Und zum Schluss ist es ein offenes Geheimnis, für was ich in meinem Leben am meisten dankbar gewesen bin. Immer, wenn ich mich gefragt habe, ob Gott mich denn noch liebe, habe ich in das Angesicht meiner Frau geschaut und da wusste ich es. Sie „hat jeden Raum mit Sonne geflutet, hat jeden Verdruss ins Gegenteil verkehrt“. Sie hielt mich fest in den Stürmen des Lebens, ihr unerschütterliches Gottvertrauen gab mir Mut in den dunkelsten Stunden. An ihr habe ich gesehen, was Liebe vermag. Es war die schönste Zeit meines Lebens. Corrie ten Boom sagte einmal: „Wenn Gott uns auf steinige Wege schickt, gibt er uns auch die richtigen Schuhe“.

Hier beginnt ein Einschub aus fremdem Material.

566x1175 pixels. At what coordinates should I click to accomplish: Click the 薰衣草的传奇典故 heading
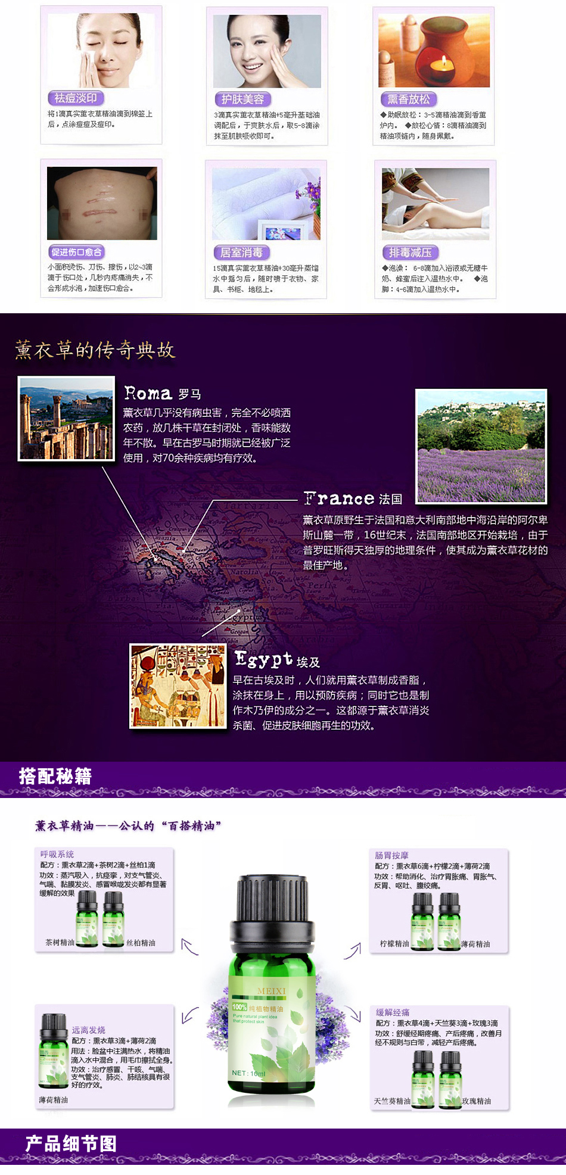(95, 350)
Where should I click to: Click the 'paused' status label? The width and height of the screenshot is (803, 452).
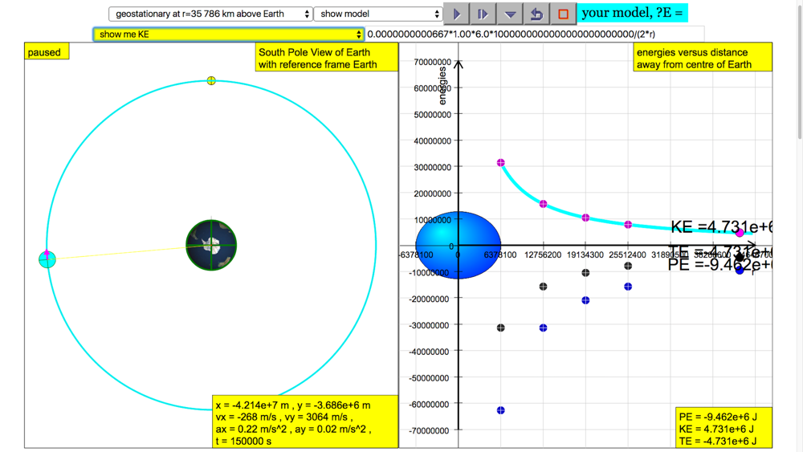click(45, 52)
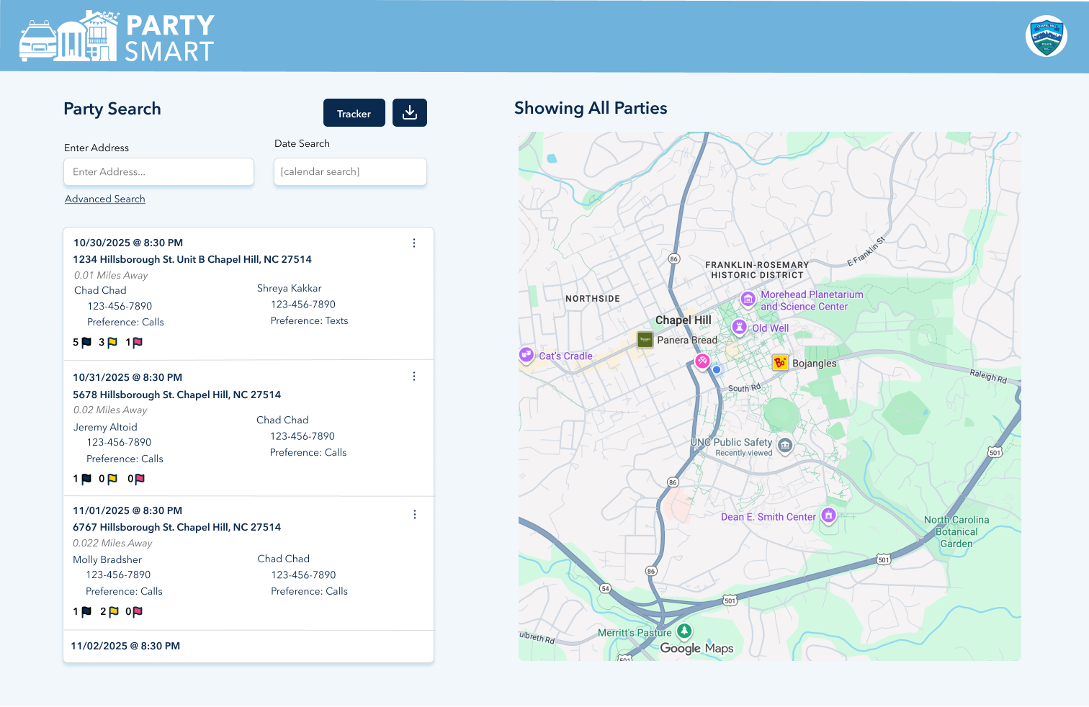Click the pink party marker on the map
This screenshot has height=707, width=1089.
pos(702,361)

Und nun: Finis coronat opus (*). Johannes heißt: „Gott ist gnädig“ - Mama, Papa, ihr habt alles richtig gemacht. Euer Glaube war nicht umsonst. Ich bin Euch dankbar, dass ich ein JOHANNES, ein Gott-Begnadeter sein durfte. Über meinem Leben steht über allem Leid: Soli Deo gloria!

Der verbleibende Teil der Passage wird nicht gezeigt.